Il popolo che darà gloria a Dio portando nel mondo la sua “giustizia” è la Chiesa: anch’essa però dovrà fare attenzione a vivere sempre unita al Figlio di Dio! San Paolo ci offre degli orientamenti perché noi, nella Chiesa, siamo dei validi costruttori e non pensiamo di poter abbindolare Dio stesso. Anzitutto non ci riterremo autosufficienti, ma ricorreremo a Dio con la preghiera, quella di domanda e quella di ringraziamento. In tal modo egli stesso avrà la possibilità di formarci un cuore sempre nuovo, un cuore che desidera ciò che è “vero, nobile, giusto, puro, amabile, onorato”. Questo è l’esempio che abbiamo dai santi, anzi, anche da lui, l’apostolo che ha vissuto innumerevoli difficoltà per la sua fede: terremo sempre presenti gli esempi umili, miti e forti dei nostri fratelli già approvati da Dio!

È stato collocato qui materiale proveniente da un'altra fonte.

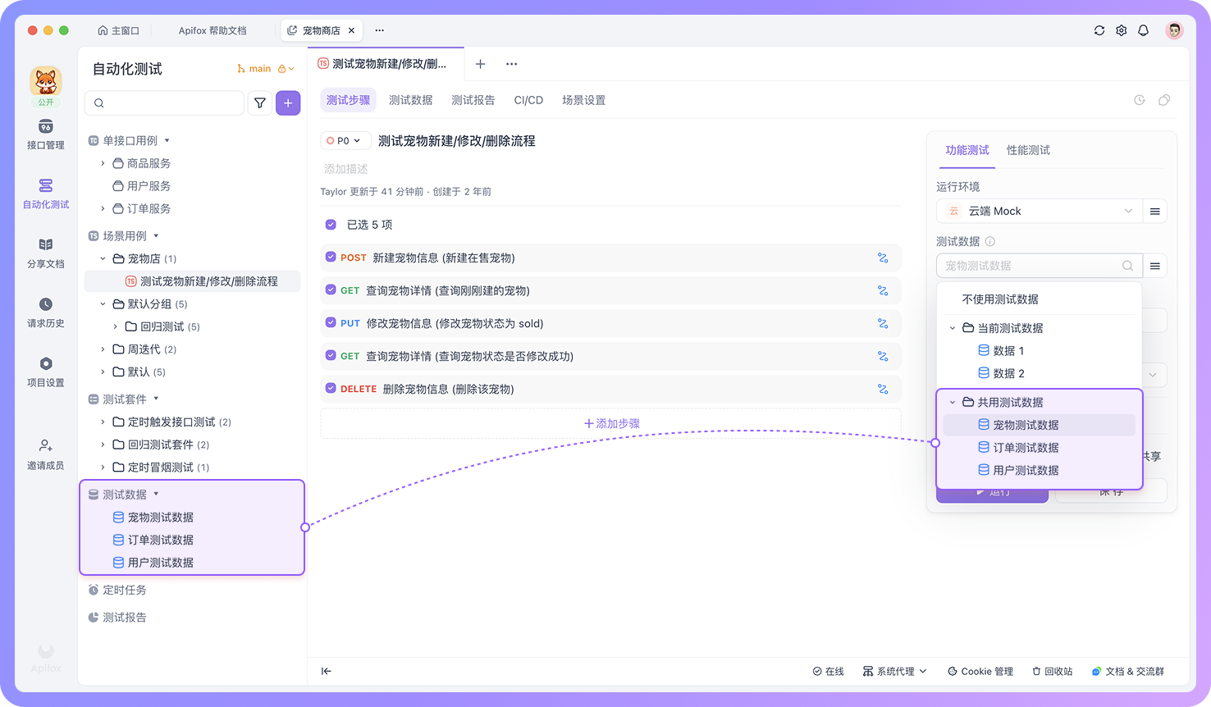The width and height of the screenshot is (1211, 707).
Task: Open 回收站 from the bottom bar
Action: coord(1052,671)
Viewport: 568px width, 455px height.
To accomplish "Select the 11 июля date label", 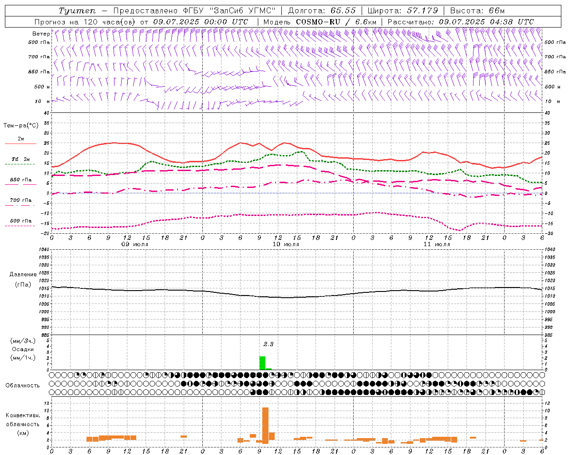I will 437,244.
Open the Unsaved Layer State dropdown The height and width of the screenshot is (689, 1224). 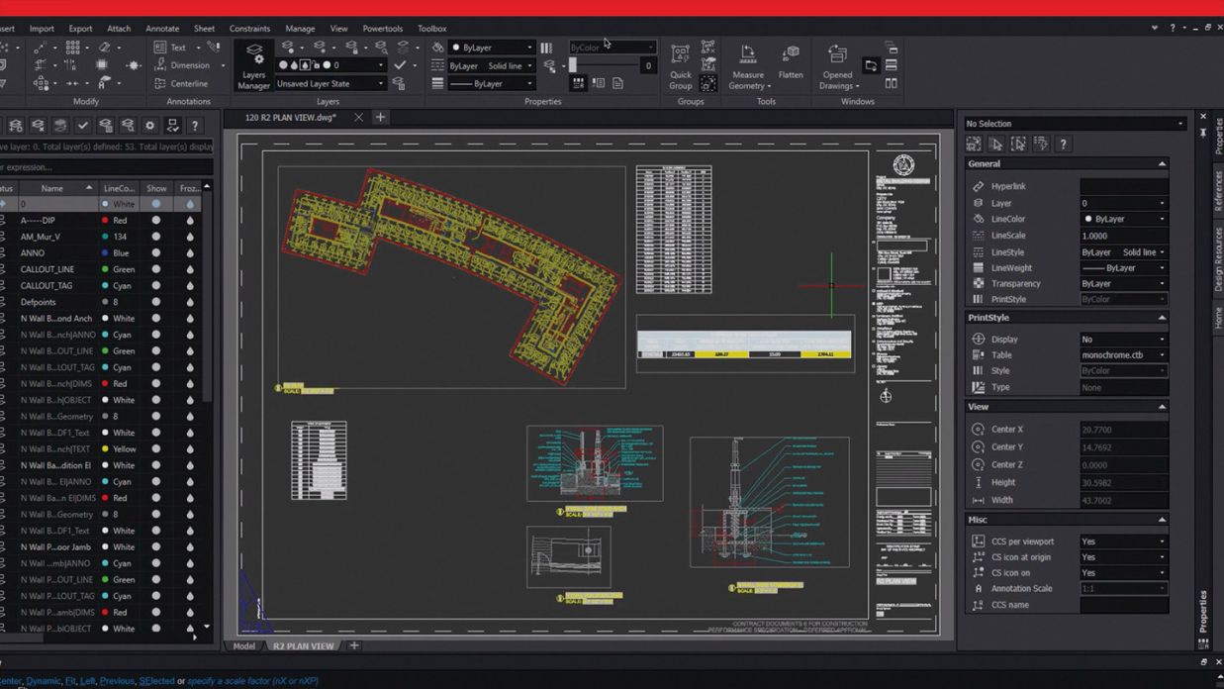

Il nucleo delle letture di oggi è quindi la nostra accoglienza di Gesù. Anche se rifiutato dai capi del suo popolo, come la pietra messa da parte e dimenticata dai costruttori, egli è stato posto da Dio a fondamento del suo edificio, dove egli riunisce e ama i suoi figli. Dato che il Padre gli ha dato l’approvazione totale risuscitandolo da morte, non lo ascolteremo noi, peccatori e bisognosi di imparare? E lo accoglieremo anche se lo vediamo umiliato e sofferente: anzi, cercheremo di seguire il suo esempio con la nostra umiltà nella vita di comunione con i fratelli nella Chiesa. Questa è il luogo quotidiano di esercizio della nostra fede, è il luogo dove poi tutti, anche coloro che non credono, potranno vedere e godere la presenza del Signore che ha dato se stesso. Noi infatti avremo “i nostri cuori e le nostre menti in Cristo Gesù”: così noi stessi avremo serenità interiore, testimoniando la salvezza del Signore.